_TEXTAUSZUG_.

--------------------------------------------------

7.3     Der Beschwerdeführer führt dazu in einer Stellungnahme vom 11. Juni 2020 (BB-Nr. 14) aus, das IT-Audit sei innerhalb eines halben Tages erstellt worden, bevor das Back-End neu definiert worden sei. Es liege auf der Hand, dass es sich hier um eine konstruierte Geschichte handle. Das IT-Audit sei erfolgt für Software, die extern durch die K.___ GmbH erstellt worden sei (bis Ende Mai 2019). Von deren Seite sei das IT-Audit bestritten worden. Der Verwaltungsrat habe der K.___ GmbH keine Gelegenheit eingeräumt, die Software nachzubessern, obwohl eine Gewährleistung (Garantie) bestanden habe. Der Verwaltungsrat (C.___, D.___) wäre, so der Beschwerdeführer weiter, verpflichtet gewesen, die Gewährleistung abzurufen, anstatt die Software neu zu bewerten.

 

7.4     Die vorstehend wiedergegebene Argumentation des Beschwerdeführers vermag nicht zu überzeugen: Das Technische Assessment basierte auf einem eintägigen Austausch mit Q.___, dem hauptsächlichen Know-How-Träger, und einem direkten Einblick vor Ort. Es förderte nicht bloss einzelne Mängel am Produkt zutage, welche im Rahmen einer Gewährleistung innert nützlicher Frist behoben werden könnten. Vielmehr zeigte sich beispielsweise, dass die Software bzw. die eingesetzte Technologie als solche bereits veraltet war, die erforderlichen Dokumentationen fehlten, das Entwicklungsteam weder pensen- noch qualifikationsmässig ausreichend dotiert war, keine systematischen Systemtests existierten und keine modernen Entwicklungsmethoden eingesetzt wurden, Infrastruktur und Datenbank verschiedene Mängel aufwiesen und die Sicherheit in mehreren Punkten (Passwörter, Server-Konfiguration, keine klaren Zugriffsregeln, fehlende Dokumentationen zu Strukturen, Rollenverteilung usw.) unzureichend gewährleistet war. Vor diesem Hintergrund erscheint der Befund, bei der Applikation handle es sich bestenfalls um einen «Prototyp in Produktion» mit ca. 100 Usern, als überzeugend. Er wird im Übrigen auch durch den Umstand gestützt, dass der Applikation jedenfalls bis zu diesem Zeitpunkt nie ein nennenswerter kommerzieller Erfolg beschieden war. Der Beschwerdeführer brachte denn auch nicht vor, welche Aussagen im Bericht über das Assessment unzutreffend sein sollten.

--------------------------------------------------

_AUFGABENLISTE_.
1. Nenne alle anonymisierten Namen von Personen und Firmen, die im Textauszug zum IT-Audit vorkommen.
2. Gib eine Fortsetzung des Textauszugs zum IT-Audit an, die an seinen letzten Satz anschließt.
Die Einträge werden hier nicht benötigt.

[Klickziel-Daten]
--------------------------------------------------

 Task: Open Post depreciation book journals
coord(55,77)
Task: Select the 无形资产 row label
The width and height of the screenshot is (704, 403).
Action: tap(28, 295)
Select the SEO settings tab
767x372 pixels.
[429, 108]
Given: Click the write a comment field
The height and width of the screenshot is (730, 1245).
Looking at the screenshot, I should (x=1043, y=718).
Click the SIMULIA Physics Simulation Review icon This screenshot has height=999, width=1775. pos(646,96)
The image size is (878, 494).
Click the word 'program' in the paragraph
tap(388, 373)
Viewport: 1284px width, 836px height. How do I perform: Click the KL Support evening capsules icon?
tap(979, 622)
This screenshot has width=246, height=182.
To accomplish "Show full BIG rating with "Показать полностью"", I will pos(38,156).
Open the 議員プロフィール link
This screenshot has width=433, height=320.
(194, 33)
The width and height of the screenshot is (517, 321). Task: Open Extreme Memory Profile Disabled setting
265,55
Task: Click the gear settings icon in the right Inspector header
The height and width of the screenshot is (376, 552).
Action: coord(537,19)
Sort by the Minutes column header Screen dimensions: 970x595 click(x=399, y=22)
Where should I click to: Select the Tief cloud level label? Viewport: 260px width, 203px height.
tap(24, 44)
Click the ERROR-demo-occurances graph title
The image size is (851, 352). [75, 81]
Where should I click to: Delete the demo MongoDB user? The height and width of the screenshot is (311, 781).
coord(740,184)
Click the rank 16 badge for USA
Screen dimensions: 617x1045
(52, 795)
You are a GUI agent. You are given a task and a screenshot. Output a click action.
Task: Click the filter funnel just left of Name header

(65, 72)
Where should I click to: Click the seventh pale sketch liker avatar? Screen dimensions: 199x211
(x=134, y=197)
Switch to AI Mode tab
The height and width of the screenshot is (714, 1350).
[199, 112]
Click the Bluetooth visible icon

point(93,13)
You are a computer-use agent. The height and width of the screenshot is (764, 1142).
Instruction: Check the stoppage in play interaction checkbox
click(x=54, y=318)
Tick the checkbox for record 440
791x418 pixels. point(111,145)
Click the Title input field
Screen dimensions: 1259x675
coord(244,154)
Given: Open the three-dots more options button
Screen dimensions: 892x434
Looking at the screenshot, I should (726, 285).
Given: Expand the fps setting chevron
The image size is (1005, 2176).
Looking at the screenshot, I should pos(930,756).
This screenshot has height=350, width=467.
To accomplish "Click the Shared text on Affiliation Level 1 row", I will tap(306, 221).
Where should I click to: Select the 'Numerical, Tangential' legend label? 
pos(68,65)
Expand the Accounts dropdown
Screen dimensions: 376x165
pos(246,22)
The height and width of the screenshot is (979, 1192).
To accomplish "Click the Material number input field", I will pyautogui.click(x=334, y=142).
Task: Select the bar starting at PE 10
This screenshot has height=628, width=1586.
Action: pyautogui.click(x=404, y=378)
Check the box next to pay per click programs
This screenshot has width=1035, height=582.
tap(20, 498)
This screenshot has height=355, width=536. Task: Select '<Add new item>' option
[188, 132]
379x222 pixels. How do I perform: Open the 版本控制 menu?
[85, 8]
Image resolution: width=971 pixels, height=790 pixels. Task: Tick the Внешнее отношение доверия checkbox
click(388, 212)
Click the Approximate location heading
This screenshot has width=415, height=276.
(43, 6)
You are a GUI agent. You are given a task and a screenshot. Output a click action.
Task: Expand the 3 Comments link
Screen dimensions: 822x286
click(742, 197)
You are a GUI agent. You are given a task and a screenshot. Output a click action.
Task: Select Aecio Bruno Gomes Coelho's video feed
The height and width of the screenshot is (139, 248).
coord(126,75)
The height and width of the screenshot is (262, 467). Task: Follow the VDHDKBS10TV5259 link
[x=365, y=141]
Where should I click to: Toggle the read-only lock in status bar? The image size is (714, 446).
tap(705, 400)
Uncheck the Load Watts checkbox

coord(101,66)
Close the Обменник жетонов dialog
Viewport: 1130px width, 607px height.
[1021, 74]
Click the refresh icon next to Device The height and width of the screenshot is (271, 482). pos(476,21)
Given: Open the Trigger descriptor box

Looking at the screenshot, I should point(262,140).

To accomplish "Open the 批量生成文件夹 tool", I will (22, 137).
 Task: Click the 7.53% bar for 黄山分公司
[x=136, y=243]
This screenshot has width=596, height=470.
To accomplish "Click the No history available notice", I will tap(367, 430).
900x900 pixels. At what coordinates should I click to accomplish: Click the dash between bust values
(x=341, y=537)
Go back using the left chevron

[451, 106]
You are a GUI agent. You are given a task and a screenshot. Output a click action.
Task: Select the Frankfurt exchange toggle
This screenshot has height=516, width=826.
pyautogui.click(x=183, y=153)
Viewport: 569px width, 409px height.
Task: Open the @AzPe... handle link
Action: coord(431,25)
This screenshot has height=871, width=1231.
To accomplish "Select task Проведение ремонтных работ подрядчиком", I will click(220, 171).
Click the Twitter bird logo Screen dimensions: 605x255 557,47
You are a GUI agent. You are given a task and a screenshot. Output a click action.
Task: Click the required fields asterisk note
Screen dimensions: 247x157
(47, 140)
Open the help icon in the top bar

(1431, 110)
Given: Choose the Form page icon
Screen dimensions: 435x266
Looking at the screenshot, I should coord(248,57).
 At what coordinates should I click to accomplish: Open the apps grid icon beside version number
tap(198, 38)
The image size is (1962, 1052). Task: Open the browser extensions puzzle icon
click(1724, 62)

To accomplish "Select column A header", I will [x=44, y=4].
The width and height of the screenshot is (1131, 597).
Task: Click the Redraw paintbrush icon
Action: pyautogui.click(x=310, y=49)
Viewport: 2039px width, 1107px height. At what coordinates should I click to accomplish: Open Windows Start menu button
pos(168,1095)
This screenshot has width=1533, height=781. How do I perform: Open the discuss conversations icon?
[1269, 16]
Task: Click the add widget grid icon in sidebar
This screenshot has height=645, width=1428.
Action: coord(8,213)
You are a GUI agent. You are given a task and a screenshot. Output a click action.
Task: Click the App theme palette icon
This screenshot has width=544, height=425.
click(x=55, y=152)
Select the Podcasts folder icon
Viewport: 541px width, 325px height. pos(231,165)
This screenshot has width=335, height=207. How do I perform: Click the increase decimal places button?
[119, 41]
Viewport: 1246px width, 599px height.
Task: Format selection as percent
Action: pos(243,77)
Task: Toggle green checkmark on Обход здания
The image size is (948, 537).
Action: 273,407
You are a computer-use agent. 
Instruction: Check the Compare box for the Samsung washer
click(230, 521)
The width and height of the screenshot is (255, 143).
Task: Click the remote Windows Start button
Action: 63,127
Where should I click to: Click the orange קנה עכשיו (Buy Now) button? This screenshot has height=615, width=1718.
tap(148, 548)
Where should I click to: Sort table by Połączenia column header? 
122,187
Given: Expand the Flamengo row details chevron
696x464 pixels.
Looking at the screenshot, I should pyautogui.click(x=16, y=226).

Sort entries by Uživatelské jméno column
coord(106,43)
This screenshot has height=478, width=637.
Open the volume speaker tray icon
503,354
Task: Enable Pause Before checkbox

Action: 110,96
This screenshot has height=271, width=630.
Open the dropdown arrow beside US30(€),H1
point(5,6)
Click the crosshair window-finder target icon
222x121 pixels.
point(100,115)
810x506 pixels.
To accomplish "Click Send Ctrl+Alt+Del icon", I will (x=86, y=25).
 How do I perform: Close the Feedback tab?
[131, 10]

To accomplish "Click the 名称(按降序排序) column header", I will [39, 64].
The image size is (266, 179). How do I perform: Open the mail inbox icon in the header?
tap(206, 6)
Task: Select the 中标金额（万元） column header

--------------------------------------------------

_GELÖSTE AUFGABEN_.
1. K.___ GmbH, C.___, D.___, Q.___

2.
7.5     Nach dem Gesagten ist davon auszugehen, dass die «eigenen Entwicklungen» selbst im August 2019 bei weitem nicht so ausgereift waren, wie es für ein kommerzielles System mit grosser Verbreitung zwingend erforderlich wäre. Während der vorhergehenden Zeit von Ende 2017 bis Mitte 2019, als der Beschwerdeführer wieder die Geschicke der Gesellschaft leitete, kann es sich nicht anders verhalten haben. Die Bewertung der Position «eigene Entwicklungen» war jedoch für die Weiterexistenz der B.___ AG entscheidend. Die Revisionsstelle erklärte denn auch im Anhang zum Abschluss per 31. Dezember 2017 – analog zum Anhang zur Jahresrechnung 2016 (vgl. E. II. 5.5 hiervor) – Folgendes: «Die Position Informatik beinhaltet die aufgelaufenen Entwicklungskosten, deren Wert von der zukünftigen Realisierung von Erträgen abhängt. Eine abschliessende Beurteilung dieser Investition ist im heutigen Zeitpunkt nicht möglich». Die Möglichkeit, eine entsprechende Expertise einzuholen (wie es später die neuen Verwaltungsräte C.___ und D.___ veranlassten), wurde damals offensichtlich nicht erwogen. Ob der Beschwerdeführer, der selbst nur bedingt Experte auf diesem Gebiet ist, während seiner Zeit als Verwaltungsrat die Mängel der extern entwickelten Software kannte – wovon eher nicht auszugehen ist –, ist in diesem Zusammenhang nicht entscheidend. Die Position «eigene Entwicklungen» hätte keinesfalls mit dem eingesetzten Betrag von CHF 503'657.25 (Ende 2018), sondern allenfalls mit einer massiv tieferen Summe aktiviert werden dürfen. Damit wäre die Gesellschaft überschuldet gewesen. Im Jahr 2019 trat keine Verbesserung ein. Vor diesem Hintergrund führt kein Weg am Ergebnis vorbei, dass die finanziellen Schwierigkeiten, die schliesslich im November 2019 zum Konkurs führten, schon bestanden, als der Beschwerdeführer noch als Verwaltungsrat im Amt war (vgl. E. II. 2.3 hiervor).

 

8.       Der Beschwerdeführer bringt weitere Argumente vor, welche gegen die Annahme sprächen, die Probleme, welche schliesslich zum Konkurs führten, hätten schon während seiner Zeit als Verwaltungsrat bestanden.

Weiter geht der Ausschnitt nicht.